WHAT THE TASK ASKS - The records follow. Copy them exactly, but omit the pictures.

STORED DATA -
********************

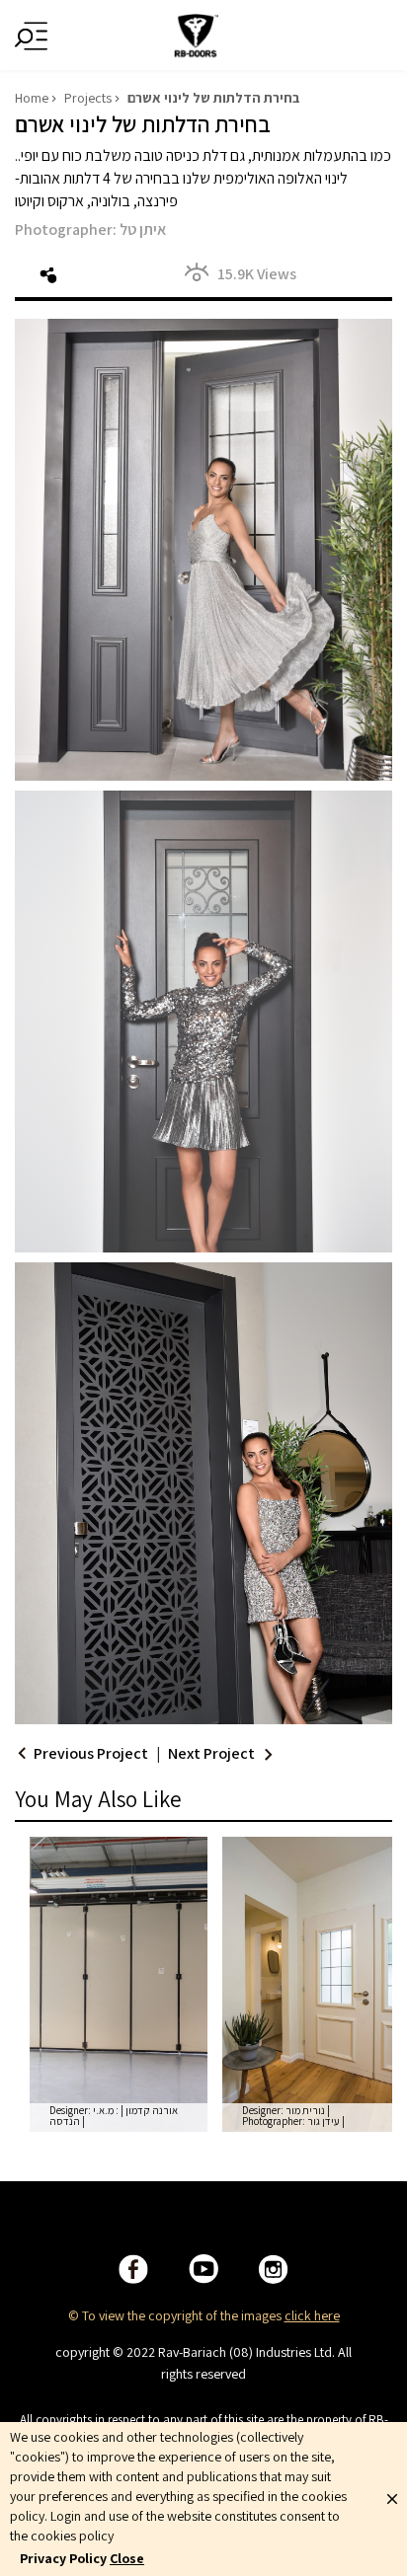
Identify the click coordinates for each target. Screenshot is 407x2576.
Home (31, 98)
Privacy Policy (63, 2558)
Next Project (211, 1753)
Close (127, 2558)
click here (312, 2315)
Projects (88, 98)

********************

RESULT OF THE EXERCISE -
Identify the click coordinates for each target. Screenshot is 407x2576.
Home (31, 98)
Privacy Policy (63, 2558)
Next Project (211, 1753)
Close (127, 2558)
click here (312, 2315)
Projects (88, 98)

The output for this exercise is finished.